● WHAT TO WORK ON: Could you reproduce, exactly and alone, the lines running from the one with "Collapse the notification" to the end of the data below?

(Data extracted from a collection)
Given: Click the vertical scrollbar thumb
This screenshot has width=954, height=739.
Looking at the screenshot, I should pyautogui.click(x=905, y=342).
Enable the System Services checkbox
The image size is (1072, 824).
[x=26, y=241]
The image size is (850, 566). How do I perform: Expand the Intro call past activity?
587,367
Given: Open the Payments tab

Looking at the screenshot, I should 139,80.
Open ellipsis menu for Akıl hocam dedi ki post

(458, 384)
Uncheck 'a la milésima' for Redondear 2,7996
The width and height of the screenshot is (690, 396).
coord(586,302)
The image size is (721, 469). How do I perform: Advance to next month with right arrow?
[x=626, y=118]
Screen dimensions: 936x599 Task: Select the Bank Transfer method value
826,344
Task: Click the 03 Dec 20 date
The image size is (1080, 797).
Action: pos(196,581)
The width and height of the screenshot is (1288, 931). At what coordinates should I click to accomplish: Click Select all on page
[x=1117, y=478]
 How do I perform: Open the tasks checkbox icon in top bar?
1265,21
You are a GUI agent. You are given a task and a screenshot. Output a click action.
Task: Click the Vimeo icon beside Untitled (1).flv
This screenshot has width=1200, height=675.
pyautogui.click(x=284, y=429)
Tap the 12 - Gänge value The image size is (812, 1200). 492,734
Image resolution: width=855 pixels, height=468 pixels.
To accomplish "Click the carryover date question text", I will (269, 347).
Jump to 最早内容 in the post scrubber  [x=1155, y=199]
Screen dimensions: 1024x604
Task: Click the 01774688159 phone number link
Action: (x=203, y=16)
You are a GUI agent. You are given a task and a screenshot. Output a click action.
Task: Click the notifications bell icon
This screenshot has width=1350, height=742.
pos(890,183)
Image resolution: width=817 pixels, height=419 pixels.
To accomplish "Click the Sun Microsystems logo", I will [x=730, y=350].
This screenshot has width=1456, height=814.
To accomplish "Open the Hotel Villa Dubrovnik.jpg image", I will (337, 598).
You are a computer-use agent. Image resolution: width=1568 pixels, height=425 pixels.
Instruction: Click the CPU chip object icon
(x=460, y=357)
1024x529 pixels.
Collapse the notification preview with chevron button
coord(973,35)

● SOLUTION TO THIS PROBLEM:
Collapse the notification preview with chevron button
coord(973,35)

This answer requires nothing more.